WORK REQUIRED: Identify all lines below that hold "link" and collect them.

========

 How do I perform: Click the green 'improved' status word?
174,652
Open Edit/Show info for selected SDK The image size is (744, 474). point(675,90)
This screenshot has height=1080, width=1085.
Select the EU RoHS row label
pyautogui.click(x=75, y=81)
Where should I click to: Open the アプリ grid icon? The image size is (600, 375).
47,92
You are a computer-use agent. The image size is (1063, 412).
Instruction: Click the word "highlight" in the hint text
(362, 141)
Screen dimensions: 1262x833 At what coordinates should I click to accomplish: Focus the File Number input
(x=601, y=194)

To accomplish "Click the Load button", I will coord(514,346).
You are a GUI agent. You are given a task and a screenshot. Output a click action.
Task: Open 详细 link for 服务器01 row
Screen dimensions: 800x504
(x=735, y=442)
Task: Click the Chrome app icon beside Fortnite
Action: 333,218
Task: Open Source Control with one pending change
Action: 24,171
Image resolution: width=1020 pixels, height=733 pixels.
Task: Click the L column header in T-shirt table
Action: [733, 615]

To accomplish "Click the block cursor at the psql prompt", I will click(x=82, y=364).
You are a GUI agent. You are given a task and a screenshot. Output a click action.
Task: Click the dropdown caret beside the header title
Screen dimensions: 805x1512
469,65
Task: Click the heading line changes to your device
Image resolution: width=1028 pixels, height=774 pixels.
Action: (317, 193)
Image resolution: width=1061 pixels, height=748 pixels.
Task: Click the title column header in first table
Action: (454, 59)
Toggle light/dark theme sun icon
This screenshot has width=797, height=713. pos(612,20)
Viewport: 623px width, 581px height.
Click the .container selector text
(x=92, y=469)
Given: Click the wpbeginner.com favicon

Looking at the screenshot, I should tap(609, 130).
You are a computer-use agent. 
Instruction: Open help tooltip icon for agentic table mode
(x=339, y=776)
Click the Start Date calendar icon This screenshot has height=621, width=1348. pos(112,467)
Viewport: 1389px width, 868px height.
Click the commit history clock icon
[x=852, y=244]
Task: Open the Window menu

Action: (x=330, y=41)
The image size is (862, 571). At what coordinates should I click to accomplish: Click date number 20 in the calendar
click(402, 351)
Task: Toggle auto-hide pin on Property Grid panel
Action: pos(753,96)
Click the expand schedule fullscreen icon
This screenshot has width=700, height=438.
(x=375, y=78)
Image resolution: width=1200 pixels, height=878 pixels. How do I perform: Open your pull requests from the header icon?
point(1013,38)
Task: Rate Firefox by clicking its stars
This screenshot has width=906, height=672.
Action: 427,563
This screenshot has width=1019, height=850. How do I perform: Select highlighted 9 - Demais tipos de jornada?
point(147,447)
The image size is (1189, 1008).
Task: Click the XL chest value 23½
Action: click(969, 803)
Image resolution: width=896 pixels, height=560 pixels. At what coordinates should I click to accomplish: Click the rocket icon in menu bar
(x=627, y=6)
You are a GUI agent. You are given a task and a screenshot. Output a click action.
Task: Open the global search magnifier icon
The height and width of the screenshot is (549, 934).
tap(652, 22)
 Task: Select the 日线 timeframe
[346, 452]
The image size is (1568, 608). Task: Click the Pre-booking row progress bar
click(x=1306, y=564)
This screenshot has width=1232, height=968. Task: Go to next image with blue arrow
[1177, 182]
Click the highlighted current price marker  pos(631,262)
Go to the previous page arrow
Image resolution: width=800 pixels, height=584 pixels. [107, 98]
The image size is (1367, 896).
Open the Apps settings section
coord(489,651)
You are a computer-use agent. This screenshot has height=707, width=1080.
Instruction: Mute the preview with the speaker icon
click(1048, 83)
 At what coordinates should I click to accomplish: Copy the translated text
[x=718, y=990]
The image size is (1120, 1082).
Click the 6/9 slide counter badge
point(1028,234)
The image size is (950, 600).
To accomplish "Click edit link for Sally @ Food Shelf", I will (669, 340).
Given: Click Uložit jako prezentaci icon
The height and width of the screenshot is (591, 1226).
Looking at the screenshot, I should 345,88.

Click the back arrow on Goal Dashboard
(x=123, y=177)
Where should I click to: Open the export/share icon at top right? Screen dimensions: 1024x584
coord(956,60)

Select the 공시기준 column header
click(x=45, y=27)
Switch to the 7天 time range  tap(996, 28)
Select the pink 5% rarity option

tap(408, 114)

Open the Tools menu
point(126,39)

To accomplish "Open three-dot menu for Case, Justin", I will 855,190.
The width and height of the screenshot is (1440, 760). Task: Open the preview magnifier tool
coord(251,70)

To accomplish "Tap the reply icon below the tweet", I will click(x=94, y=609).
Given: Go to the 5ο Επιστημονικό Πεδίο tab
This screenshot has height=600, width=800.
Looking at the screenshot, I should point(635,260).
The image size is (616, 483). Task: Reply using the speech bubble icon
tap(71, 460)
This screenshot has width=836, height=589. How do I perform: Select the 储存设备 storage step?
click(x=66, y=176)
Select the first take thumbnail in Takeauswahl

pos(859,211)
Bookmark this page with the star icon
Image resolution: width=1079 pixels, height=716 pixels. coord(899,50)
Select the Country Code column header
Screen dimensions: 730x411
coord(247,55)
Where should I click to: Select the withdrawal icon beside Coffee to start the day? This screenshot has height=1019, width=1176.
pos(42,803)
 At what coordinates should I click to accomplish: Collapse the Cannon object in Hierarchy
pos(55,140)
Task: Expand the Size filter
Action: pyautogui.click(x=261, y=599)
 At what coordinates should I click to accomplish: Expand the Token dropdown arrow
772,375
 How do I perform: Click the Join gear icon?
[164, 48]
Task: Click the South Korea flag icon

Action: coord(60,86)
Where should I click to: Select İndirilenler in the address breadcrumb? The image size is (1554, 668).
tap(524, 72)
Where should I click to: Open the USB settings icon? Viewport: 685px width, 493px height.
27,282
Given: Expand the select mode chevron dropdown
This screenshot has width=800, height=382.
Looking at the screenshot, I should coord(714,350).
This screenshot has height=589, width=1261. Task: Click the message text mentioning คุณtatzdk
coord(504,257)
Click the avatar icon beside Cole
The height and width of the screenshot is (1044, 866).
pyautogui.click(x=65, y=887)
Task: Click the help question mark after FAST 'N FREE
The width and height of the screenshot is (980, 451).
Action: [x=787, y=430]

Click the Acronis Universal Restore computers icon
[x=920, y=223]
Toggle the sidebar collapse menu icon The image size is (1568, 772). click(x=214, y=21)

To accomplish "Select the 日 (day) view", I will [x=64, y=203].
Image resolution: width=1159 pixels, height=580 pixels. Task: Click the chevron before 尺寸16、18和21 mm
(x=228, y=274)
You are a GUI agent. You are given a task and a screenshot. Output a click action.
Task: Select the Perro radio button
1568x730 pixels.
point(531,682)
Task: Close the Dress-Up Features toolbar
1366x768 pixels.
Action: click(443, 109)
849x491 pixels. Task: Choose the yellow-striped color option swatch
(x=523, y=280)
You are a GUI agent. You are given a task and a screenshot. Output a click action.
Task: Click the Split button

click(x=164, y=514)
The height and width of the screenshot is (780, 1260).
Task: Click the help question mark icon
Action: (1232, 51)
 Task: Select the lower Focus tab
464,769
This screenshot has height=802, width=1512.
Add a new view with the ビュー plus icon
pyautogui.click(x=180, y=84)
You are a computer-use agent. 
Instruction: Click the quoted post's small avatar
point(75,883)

========

ANSWER BOX:
Task: Open 详细 link for 服务器01 row
To accomplish "Click edit link for Sally @ Food Shelf", I will (669, 340).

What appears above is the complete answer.